◆ ARTICLE:
======

Solar DC cable sizing calculator
Screen an Australian solar DC cable candidate from entered PV array current, string voltage, route length, conductor resistance and voltage-drop target.
Vdrop = 2 x Ipv x Lkm x Radj; Radj = Rkm x Ftemp; percent = Vdrop / Vstring x 100; Vload = Vstring - Vdrop; Ploss = Ipv x Vdrop; Lmax = target_Vdrop x 1000 / (2 x Ipv x Radj)- Resistance mode applies the positive and negative conductors in the two-wire PV DC route.
- The temperature resistance factor is user-entered and should match the project cable-data basis.
- The calculator screens voltage drop only and does not select final PV cable size, protection or inverter input allocation.

======

◆ DATA SECTION:
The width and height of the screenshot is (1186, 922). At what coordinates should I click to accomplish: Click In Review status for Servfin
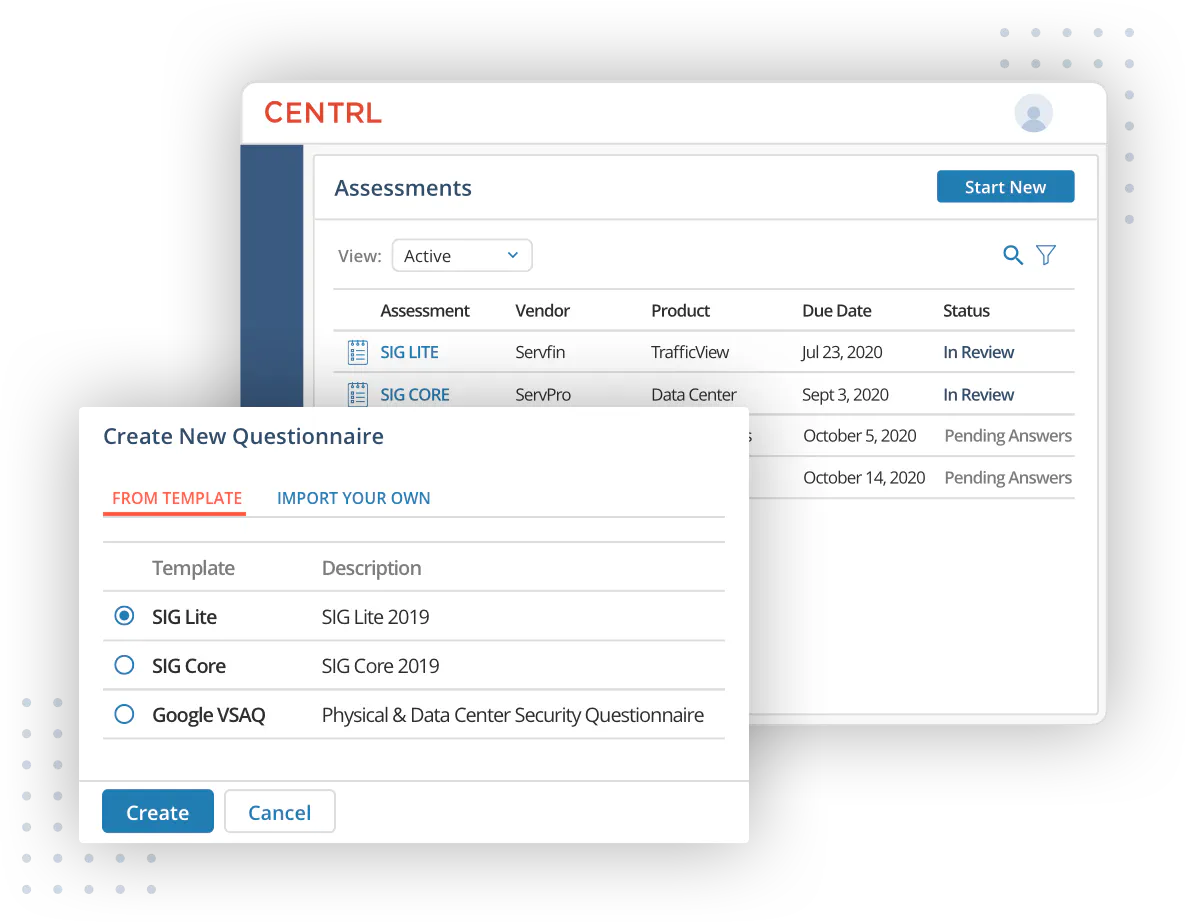click(x=978, y=352)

======

◆ REQUEST A:
According to the solar DC cable calculator text, what is the only thing the calculator screens?
◆ REQUEST B:
From the solar DC cable calculator text, set down the part that opens with the words containing "Solar DC cable sizing" and closes with "and voltage-drop target.".

◆ FINAL RESULT A:
Voltage drop.

◆ FINAL RESULT B:
Solar DC cable sizing calculator
Screen an Australian solar DC cable candidate from entered PV array current, string voltage, route length, conductor resistance and voltage-drop target.